The balance of the finishing tilts toward the utilitarian, with little flashes of fanciness here and there. The sides of the bezel and case are highly polished. However, the overwhelming majority of the case’s surface area is brushed, the lugs aren’t beveled in any way, and the numbers on the bezel are inlaid with some sort of paint or enamel (as opposed to the platinum inlay on the GMT Master II BLNR’s bezel). Although I would trust any Rolex to hold up to any activity, this one more than all others looks the part of a rugged companion of an adventurer.
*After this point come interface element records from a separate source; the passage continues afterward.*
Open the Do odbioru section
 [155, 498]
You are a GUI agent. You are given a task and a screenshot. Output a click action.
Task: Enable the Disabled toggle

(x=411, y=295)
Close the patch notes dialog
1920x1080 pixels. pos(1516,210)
I’m of split mind about this—on the one hand, this is a tool watch and it should look the part, but on the other hand it’s not an Oris and doesn’t have an Oris’ price tag for a reason.
Dial/Hands
The styling of the dial is the familiar applied indices with a triangle at 12 o’clock. I’m used to seeing the matte black dial of my Luminor or the explosive blue of my Chronometre Bleu, so the glossy black dial on the Explorer II looks sharp and is a nice touch on an otherwise overall utilitarian look to the watch.
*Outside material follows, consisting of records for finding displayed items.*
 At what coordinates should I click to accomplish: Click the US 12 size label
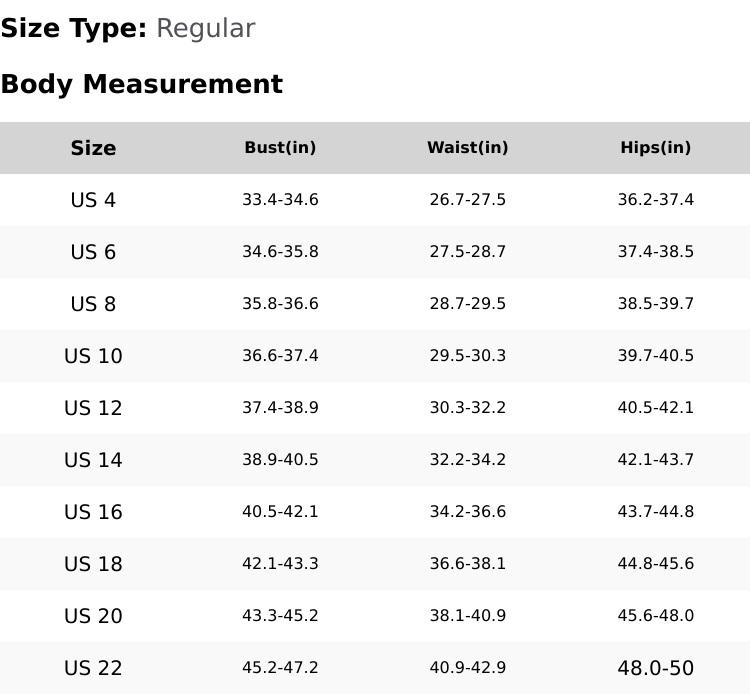(x=93, y=408)
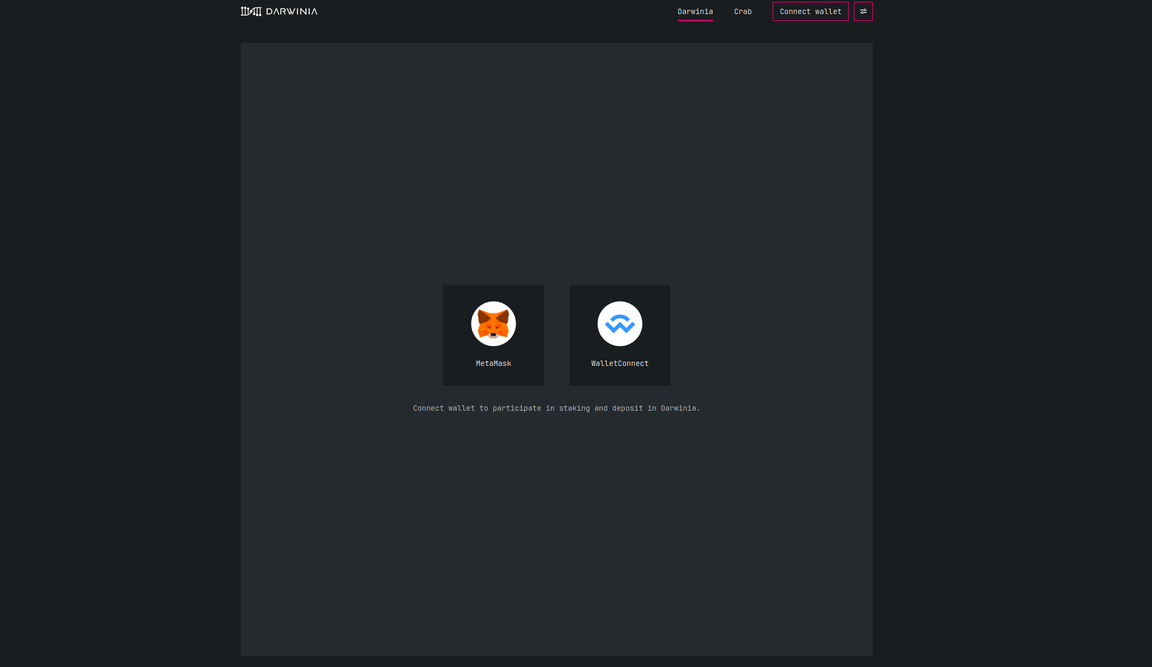Switch to the Crab network tab
This screenshot has height=667, width=1152.
tap(743, 12)
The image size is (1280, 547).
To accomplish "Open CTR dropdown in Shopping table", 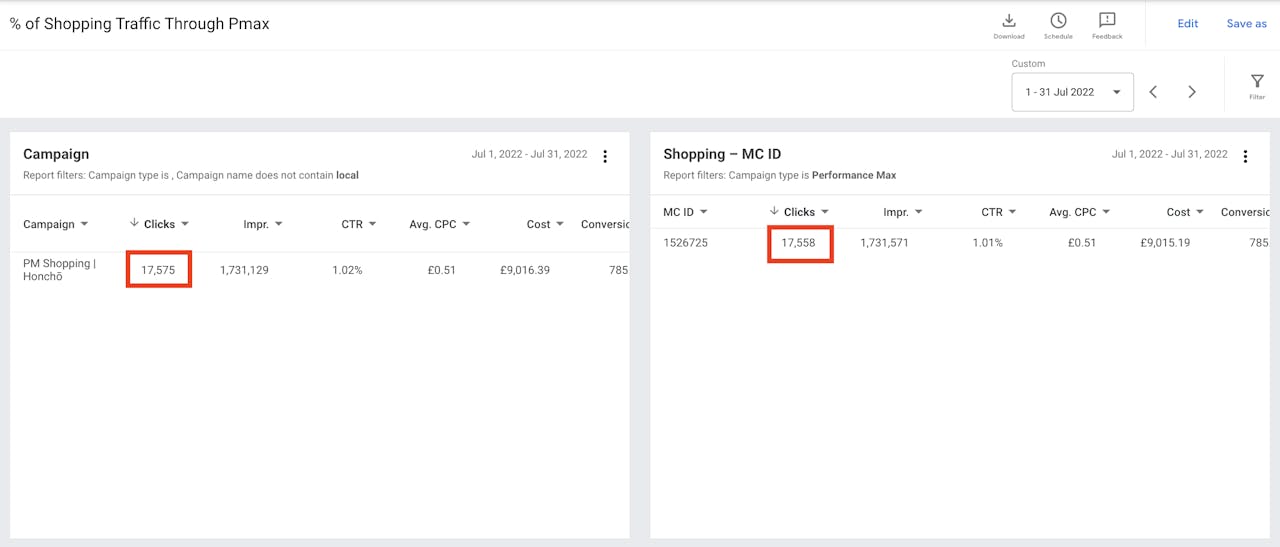I will pyautogui.click(x=1012, y=213).
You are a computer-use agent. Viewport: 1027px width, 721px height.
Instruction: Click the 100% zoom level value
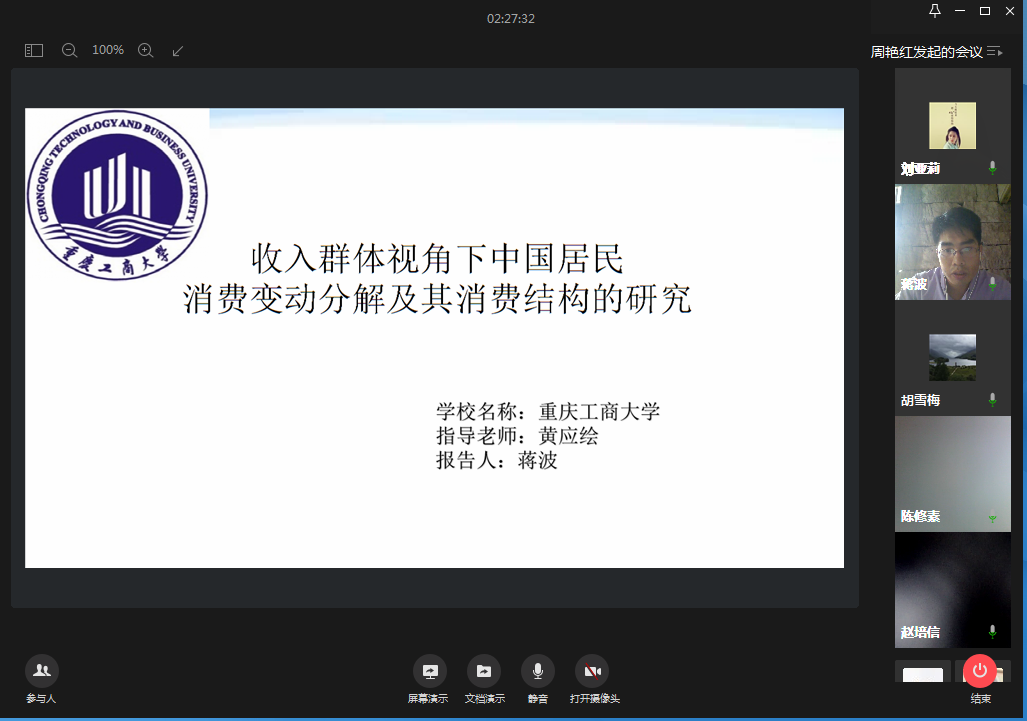[x=108, y=50]
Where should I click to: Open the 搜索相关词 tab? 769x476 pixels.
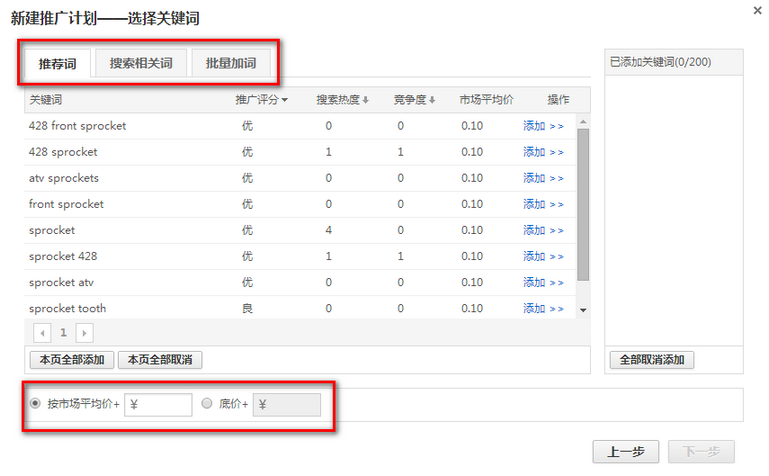click(141, 63)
However, legibility was an issue for me for a number of reasons. The hour, minute and GMT hands are black toward their base at the center of the dial. It makes for cool styling, but the disconnect of floating hands is confusing to eyes that are used to quickly scanning the entire hand, not just for where it’s pointing but where it sits in comparison to the other hand. This coupled with the fact that the hour markers are also lume-filled white gold means the hands don’t stand out as much as they do in Rolex’s other models. Additionally, one of the few things I dislike more than a color-contrasted date window is a cyclops over that color-contrasted date window. In this case, the white date wheel isn’t so egregious because the lume plots look white in daylight. But given that there are four center hands on the Explorer II, whenever they approach the 3 o’clock pole, the cyclops obscures the view. When all hands are joined by the GMT hand in the neighborhood, it all looks like a bad traffic accident and the time is unintelligible. Lastly, the Chromalight lume is nowhere near the brightness of what I’m used to seeing on my Luminor. It’s likely less a function of the material than the application of it (on the Panerai it’s squirted liberally on a sandwich dial that allows for more lume to be used per visible square millimeter), but the bottom line is that it doesn’t compare.
Wearability
The splashes of orange make for a sporty touch without it being inappropriate for the office, which makes the piece versatile. Putting it on a NATO strap instantly makes it super sporty, and the orange in particular is a great look that draws out the color in the GMT hand the dial script. However, the lug width is an odd 21mm rather than most Rolex’s 20mm. You can usually go bigger without it making a huge difference, but I didn’t have a 22mm NATO on hand. Still, a true strap monster would have a lug width that’s much more standard and would take on many more straps with perfection and within Rolex’s tight quality tolerances. As someone who really enjoys swapping straps to give my watches new looks, this would be incredibly annoying for me.
Conclusion
Ultimately, this watch is not for me. Although the execution is every bit of the excellence I expect from Rolex, the legibility of (or at least my failure to acclimate to) four center hands with date along with the lug width are deal breakers for me. But I’m happy to have tried it out and experienced something new in my enthusiasm for watches.